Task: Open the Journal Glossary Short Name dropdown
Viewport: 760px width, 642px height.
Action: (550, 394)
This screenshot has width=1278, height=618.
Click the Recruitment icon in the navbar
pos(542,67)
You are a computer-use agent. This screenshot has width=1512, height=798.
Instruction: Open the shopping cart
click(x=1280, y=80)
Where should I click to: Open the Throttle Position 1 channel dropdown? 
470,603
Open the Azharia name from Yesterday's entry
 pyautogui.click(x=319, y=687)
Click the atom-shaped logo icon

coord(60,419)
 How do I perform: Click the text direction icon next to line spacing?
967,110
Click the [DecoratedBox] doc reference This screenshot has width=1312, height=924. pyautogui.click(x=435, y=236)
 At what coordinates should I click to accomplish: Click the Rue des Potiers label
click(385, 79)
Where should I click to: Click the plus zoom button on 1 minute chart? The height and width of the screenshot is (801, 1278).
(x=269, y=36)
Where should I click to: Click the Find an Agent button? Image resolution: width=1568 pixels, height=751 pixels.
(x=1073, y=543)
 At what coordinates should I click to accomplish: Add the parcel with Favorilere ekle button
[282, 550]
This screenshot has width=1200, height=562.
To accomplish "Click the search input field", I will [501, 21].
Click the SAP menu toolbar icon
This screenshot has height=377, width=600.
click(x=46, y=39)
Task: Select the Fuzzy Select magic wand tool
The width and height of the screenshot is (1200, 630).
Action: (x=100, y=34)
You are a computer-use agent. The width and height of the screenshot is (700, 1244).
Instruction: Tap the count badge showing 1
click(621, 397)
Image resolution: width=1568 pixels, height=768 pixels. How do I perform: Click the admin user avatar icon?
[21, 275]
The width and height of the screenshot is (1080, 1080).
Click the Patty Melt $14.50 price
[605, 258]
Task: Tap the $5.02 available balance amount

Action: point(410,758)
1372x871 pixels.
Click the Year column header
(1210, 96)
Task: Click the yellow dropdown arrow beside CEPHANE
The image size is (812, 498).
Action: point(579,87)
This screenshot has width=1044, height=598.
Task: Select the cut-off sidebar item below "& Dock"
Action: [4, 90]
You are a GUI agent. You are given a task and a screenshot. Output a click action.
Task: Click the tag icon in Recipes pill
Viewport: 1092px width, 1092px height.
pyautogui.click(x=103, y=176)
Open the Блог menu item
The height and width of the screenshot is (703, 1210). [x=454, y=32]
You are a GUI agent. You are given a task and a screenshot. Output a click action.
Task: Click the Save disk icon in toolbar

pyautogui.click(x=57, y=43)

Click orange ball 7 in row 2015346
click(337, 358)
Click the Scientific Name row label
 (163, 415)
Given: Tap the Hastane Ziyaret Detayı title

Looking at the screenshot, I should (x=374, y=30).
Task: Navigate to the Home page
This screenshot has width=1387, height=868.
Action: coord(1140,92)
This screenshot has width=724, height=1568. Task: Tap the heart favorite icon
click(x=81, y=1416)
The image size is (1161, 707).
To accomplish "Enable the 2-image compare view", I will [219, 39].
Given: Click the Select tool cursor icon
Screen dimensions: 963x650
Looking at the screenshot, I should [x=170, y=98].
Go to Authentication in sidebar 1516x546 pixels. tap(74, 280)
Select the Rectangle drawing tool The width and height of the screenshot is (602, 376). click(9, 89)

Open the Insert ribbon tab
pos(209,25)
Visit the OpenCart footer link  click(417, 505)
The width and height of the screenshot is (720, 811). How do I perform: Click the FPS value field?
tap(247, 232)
------------------------
Using the listing above, show every line that includes the string "computer".

> **Exercise response**:
You are a computer-use agent. This screenshot has width=1512, height=798.
You are a computer-use agent. The width and height of the screenshot is (700, 1244).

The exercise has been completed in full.